L’UE, dans une approche globale du sujet entend mieux protéger les personnes et l’environnement contre l’amiante, et garantir ainsi un avenir sans amiante. C’est là tout l’objet de la directive adoptée le 22 novembre 2023[1], qui apporte des ajustements significatifs à la directive européenne précédente de 2009 concernant l’exposition des travailleurs à l’amiante. Ces modifications visent à harmoniser les normes minimales de sécurité dans tous les pays de l’Union européenne, en particulier dans le contexte de la reconstruction post-conflit en Ukraine, où les travailleurs sont exposés à des risques élevés, notamment lors du traitement des décombres.
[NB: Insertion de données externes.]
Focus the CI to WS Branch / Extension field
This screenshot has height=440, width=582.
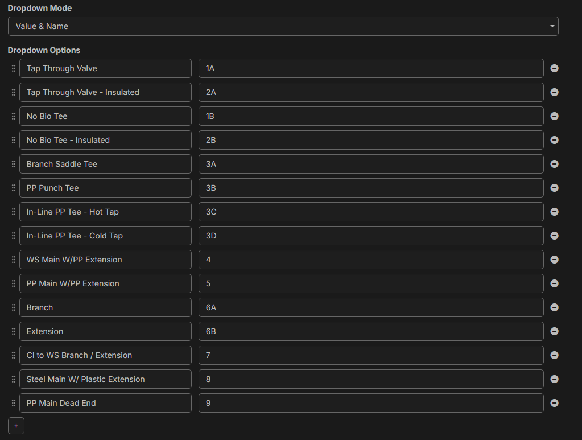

Mais que prévoit au juste ce texte ? Quels seront les changements éventuels pour la réglementation française en matière d’amiante ?
La protection des travailleurs contre l’exposition à l’amiante : un sujet toujours d’actualité
Malgré l’interdiction de l’usage de l’amiante dans la construction des bâtiments depuis 2005, on recense plus de 220 millions de bâtiments en Europe construits avant cette interdiction[2]. Il est donc fort probable que beaucoup d’entre eux contiennent encore de l’amiante et représentent une menace pour la santé. La stratégie pour une vague de rénovations thermiques, qui vise au minimum à doubler le taux annuel de rénovation des bâtiments d’ici à 2030, souligne encore davantage l’importance d’une approche globale dans la lutte contre l’amiante. Les travailleurs encourent donc toujours un risque sérieux d’exposition à cette substance.
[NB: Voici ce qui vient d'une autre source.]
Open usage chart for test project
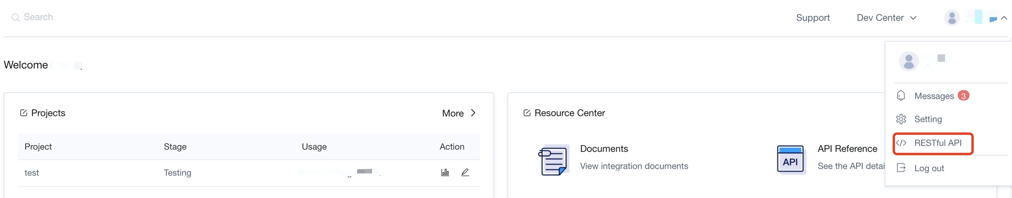Viewport: 1012px width, 198px height. click(445, 172)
Les mesures principales de la directive de 2023
La directive européenne prévoit notamment les mesures de prévention et de protection suivantes :
- Désamianter devient une priorité : la directive souligne l’importance de donner la priorité au désamiantage par rapport à d’autres actions, dans le but de réduire l’exposition des travailleurs à la poussière d’amiante. Elle précise que l’évaluation du risque doit non seulement servir à « déterminer la nature et le degré de l’exposition des travailleurs à la poussière provenant de l’amiante ou de matériaux contenant de l’amiante » mais également à « donner la priorité à l’élimination de l’amiante ou de matériaux contenant de l’amiante par rapport à d’autres formes de manipulation de l’amiante ». On note que cette priorisation du désamiantage n’est pas intégrée actuellement dans la réglementation française.
- Réduire au maximum l’exposition aux fibres en suspension : la directive insiste sur la réduction maximale de l’exposition des travailleurs à la poussière d’amiante, en précisant trois mesures spécifiques pour abaisser les niveaux d’empoussièrement : la suppression de la poussière d’amiante, l’aspiration de la poussière d’amiante à la source, la sédimentation continue des fibres d’amiante en suspension dans l’air. L’article R. 4412-109 du code du travail prévoit déjà les deux dernières mesures.
- Uniformiser les méthodes de mesure et abaissement des seuils d’exposition : la directive prescrit l’utilisation de méthodes de mesure plus précises, telles que la microscopie électronique, et abaisse la valeur limite d’exposition professionnelle à 0,01 fibre par cm3 sur 8 heures. Ces dispositions figurent déjà dans la réglementation française respectivement aux articles R.4412-106 et R.4412-10 du code du travail.
- Procéder au repérage préalable des matériaux contenant de l’amiante : les employeurs sont désormais tenus d’identifier les matériaux contenant de l’amiante (MPCA) avant toute intervention. Cette opération de repérage doit être réalisée par un « opérateur qualifié ». Cette disposition s’aligne avec la réglementation française, qui oblige, d’une part, les repérages amiante avant travaux[3] ou avant démolition[4] et, d’autre part, la certification des opérateurs de repérage amiante[5] .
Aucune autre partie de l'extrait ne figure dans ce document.